Лампа в приступе молчаливого возбуждения крутила колпаком во все стороны, так что ее слабый луч метался среди мокрых корней дуба; кнопка будильника на радио была утоплена, и он звонил не переставая. В конце концов, тостер приблизился и отключил его.
— О, спасибо, — сказало радио хриплым от помех голосом. — Большое спасибо.
— Где плед? — спросил тостер с тревогой.
— Унесен ветром, — ответило радио. — Унесен на другой конец леса, туда, где нам его никогда не найти!
— О, я должен был предвидеть! — стонал Гувер. — Я должен был предвидеть!
— Вы здесь не причем, — сказал ему тостер.
Но пылесос только громче застонал.
Осознав, что пылесосу он ничем не поможет, тостер остановился перед лампой, стараясь ее успокоить. Когда пучок света перестал беспорядочно метаться по сторонам, тостер попросил направить его на ветви, которые нависали над ними, на случай если плед зацепился за одну из них. Лампа послушалась, но ее свет был чересчур слабым, а ночь слишком темной. Если плед действительно находился наверху, обнаружить его было невозможно.

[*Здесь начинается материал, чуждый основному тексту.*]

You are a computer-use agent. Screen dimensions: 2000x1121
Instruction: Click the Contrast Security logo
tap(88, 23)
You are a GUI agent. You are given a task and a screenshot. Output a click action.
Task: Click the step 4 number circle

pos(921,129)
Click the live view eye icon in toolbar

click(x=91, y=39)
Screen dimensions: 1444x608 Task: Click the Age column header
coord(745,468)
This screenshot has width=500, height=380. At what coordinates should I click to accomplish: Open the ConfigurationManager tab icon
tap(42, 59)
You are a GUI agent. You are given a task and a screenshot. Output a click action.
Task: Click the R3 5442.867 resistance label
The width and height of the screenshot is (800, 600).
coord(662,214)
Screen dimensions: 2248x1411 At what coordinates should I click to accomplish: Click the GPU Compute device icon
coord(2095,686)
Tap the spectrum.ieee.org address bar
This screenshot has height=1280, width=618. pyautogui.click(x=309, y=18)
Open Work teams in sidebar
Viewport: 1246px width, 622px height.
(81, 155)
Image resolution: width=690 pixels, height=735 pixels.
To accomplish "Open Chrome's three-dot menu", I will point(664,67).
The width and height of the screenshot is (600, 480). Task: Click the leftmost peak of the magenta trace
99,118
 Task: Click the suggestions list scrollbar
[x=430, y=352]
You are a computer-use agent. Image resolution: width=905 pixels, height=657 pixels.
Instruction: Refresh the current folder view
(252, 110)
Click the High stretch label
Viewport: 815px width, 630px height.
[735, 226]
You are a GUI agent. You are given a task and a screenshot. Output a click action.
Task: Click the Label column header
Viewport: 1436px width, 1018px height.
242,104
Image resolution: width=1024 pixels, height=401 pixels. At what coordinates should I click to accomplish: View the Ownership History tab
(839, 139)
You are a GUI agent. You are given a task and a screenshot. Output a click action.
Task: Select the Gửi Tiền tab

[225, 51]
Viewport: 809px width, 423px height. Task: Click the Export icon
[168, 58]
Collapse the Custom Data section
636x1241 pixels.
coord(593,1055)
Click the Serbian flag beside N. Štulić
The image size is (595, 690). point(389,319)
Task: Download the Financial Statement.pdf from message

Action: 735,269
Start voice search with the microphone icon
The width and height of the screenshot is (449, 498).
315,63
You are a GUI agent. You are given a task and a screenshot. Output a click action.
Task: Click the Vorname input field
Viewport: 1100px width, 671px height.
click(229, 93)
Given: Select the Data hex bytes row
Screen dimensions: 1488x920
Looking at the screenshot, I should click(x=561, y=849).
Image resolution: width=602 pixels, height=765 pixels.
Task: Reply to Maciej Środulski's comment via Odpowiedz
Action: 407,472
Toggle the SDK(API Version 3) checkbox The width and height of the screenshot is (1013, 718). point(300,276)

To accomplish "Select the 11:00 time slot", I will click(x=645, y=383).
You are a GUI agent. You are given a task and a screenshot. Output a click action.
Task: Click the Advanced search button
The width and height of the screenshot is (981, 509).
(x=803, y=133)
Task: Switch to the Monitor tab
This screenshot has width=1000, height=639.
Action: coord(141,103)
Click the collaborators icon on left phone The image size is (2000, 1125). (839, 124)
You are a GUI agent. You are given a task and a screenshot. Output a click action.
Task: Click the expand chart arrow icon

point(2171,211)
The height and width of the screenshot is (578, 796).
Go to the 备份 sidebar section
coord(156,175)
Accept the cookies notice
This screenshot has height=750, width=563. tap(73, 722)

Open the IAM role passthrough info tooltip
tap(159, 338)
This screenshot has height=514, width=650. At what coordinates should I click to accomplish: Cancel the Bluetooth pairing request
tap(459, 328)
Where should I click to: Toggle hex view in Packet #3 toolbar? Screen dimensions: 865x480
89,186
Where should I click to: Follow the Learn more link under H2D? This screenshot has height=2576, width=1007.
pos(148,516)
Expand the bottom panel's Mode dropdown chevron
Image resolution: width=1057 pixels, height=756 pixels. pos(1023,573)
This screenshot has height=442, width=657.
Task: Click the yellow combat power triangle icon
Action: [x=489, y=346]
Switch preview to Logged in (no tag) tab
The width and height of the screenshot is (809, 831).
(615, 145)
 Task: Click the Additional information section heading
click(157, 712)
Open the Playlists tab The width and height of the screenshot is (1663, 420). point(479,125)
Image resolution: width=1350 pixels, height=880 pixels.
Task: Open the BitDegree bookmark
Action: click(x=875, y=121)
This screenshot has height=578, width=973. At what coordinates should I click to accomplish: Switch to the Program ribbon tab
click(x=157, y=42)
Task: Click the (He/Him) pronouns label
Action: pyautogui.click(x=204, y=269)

Неожиданно сверкнула вспышка. Будильник в радио снова включился, а лампа завыла и скрутилась вокруг себя, стараясь стать как можно меньше. Казалось бы, совершенно абсурдно бояться молнии, учитывая, что это всего лишь электрический разряд. Но он такой мощный… и абсолютно неконтролируемый! Если среди тех, кто читает сказку, есть не только приборы, но и человеческие существа, пусть они представят, что встретили буйно помешанного гиганта, намного их большего по размерам, тогда у них возникнет отдаленное представление о том, что испытывают электробытовые приборы при виде молнии!
Во время краткого мгновения, когда вспышка освещала сцену, тостер, не перестававший обшаривать взглядом деревья, сумел различить неясную тень… совсем скомканную… которая могла быть пледом. Тостер дождался еще одной вспышки, и… это точно был желтый плед, зацепившийся за одну из самых высоких ветвей.
Когда все узнали, что плед неподалеку, гроза перестала казаться им такой угрожающей, хотя они и не понимали, каким образом помочь ему выбраться из этого затруднительного положения. Дождь досаждал по-прежнему, но самая тяжелая тоска отступила. Вспышки молнии теперь были скорее желанными, чем пугающими. Их свет позволял увидеть плед, полоскаемый ветром и вцепившийся мертвой хваткой в ветку дуба высоко над ними. Как могли они предаваться унынию или хотя бы тревоге за его судьбу при мысли о том, какой страх должен был испытывать сам плед?
Наутро гроза закончилась. Радио позвало плед на полной громкости, но он не откликался.
На короткое мгновение тостер ощутил глубокую тоску, испугавшись, что их друг перестал функционировать, но радио не прекращало свои призывы и, наконец, плед ответил им, слегка шевельнув истрепанным мокрым уголком.
— ВЫ МОЖЕТЕ СПУСКАТЬСЯ, — кричало радио, — ГРОЗА ЗАКОНЧИЛАСЬ!
— Не получится, — слабым голосом произнес плед. — Я зацепился. Я не в состоянии спуститься.